On certain moonlit nights in northern Manatee County, people hear a hound howling from the old quarry at Rocky Bluff (located near present day I-75 bridge. The bay races up the old Fuller’s Earth Works road, past the fork, the air goes cold and then comes a scream. Locals say that’s the ghost hound of Fuller’s. As the story is told, a laborer from Fuller’s Earth Works in Ellenton was walking home with his dog when another man picked a knife fight, killed the worker, and slit the dog’s throat, throwing its body into the quarry before fleeing town. Soon after, the dead dog was heard every full moon, trotting the quarry road and crying for his master, always stopping at the fork and whining before slipping back toward the water. Years later, the murderer returned and rented a nearby room. One night, witnesses heard the hound run past the fork for the first time and charge up the inn stairs. A single human scream followed. The lodger was found with his throat torn out. Police never solved it. People in the area still say they hear the hound.
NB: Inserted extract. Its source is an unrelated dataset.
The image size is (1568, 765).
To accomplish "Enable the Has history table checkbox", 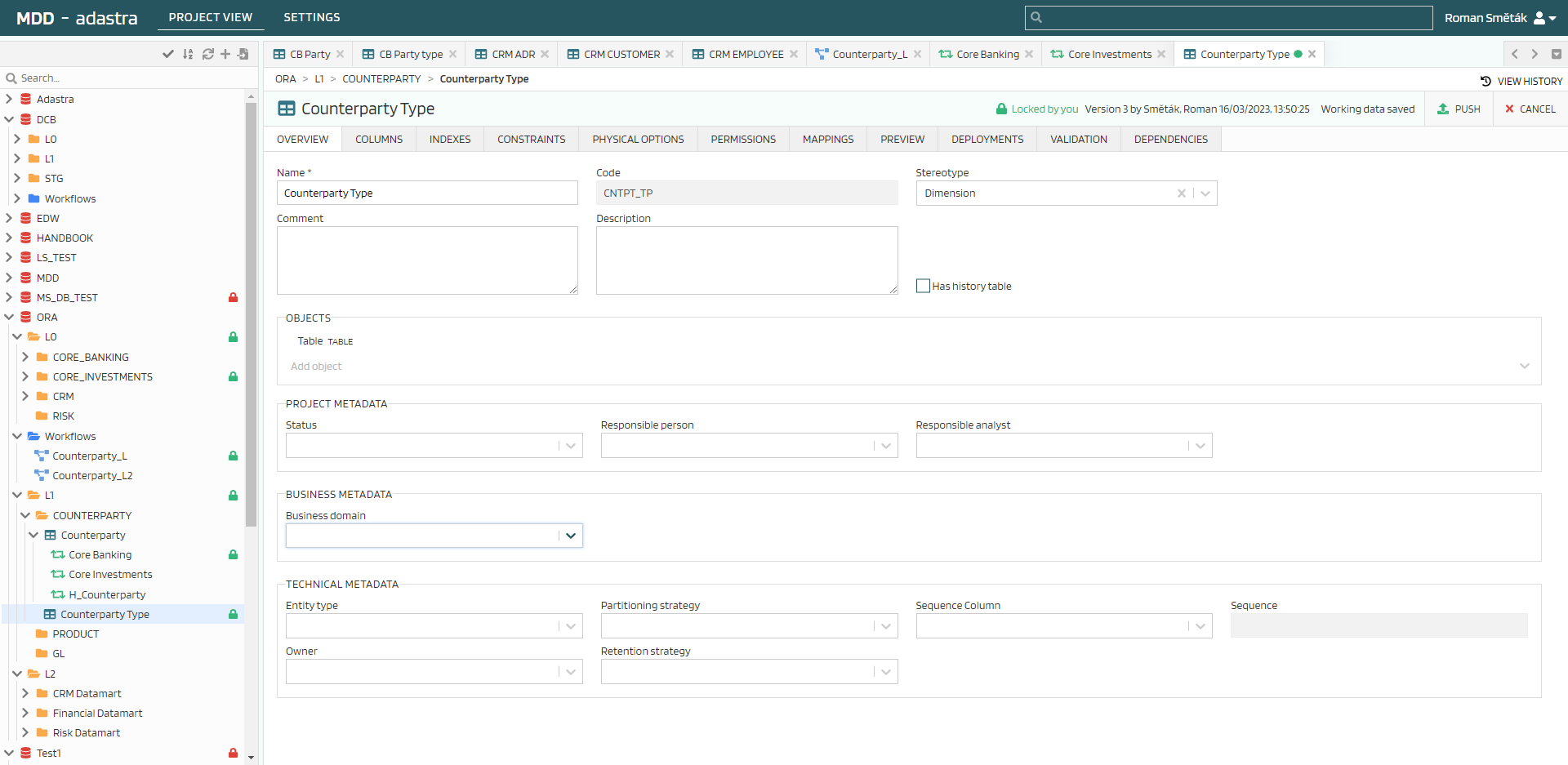I will point(923,286).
According to Nan Russell’s “Ghosts Don’t Cross Water,” donated to the Manatee County Historical Society.

The Ghosts of the Cuban Club (Ybor City, Tampa)

First you hear piano music coming from the theater, even when the building is empty. Then come high heels on tile, slow and deliberate, and witnesses see a woman in a white dress with red shoes walking down the grand staircase before vanishing mid-step. Staff also report a little boy in the basement near the old drained swimming pool, rolling a ball across the floor where he supposedly drowned decades ago. People feel a cold hand on their shoulder and turn to find no one. Lights flip on in locked rooms. The elevator moves by itself. Guests swear they’ve heard a scream from below when no one else is in the building.

These aren’t strangers. According to “The Cuban Club: Where History and Hauntings Collide,” by Jennifer Jones, they’re believed to be the spirits of those tied to the Cuban Club,  El Círculo Cubano, a 1917 social club built for Tampa’s Cuban community. Stories include an actor who took his own life after forgetting his lines onstage, and a woman said to have been pushed from a balcony after refusing a man. Some paranormal groups claim there are hundreds of spirits in the building, and modern ghost tours still treat it like one of Tampa’s most haunted places.

So what do we do with stories like these, a captain pacing the surf with his lost bride, a loyal hound hunting a killer long after death, a woman in red shoes walking down a staircase that shouldn’t exist anymore? You can call it folklore. You can call it memory. But along the Gulf Coast, people still smell cigar smoke on still nights, still hear baying where no dog stands, still feel a hand on the shoulder in an empty room. The living say the past is over. October says otherwise.

Comments

1 comment on this item

Only paid subscribers can comment
Please log in to comment by clicking here.

  • Ladyred4Justice

    Did you advise this is a part of an October series of Ghost Stories? I probably missed it, I did not see the Hampton Inn and I believe it has the reputation of our most haunted building. I understood that while it was under construction, they had serious problems keeping Security on site. Guards kept quitting because of unexplainable movements and sightings. The newer wandering senior citizens from the nursing home days, lost and confused. A few ghosts from the glory days when mobsters stayed for their vacations. The standard lady in white dancing where the ballroom used to be.

    Oddly, the area around Braden castle seems empty of past energy.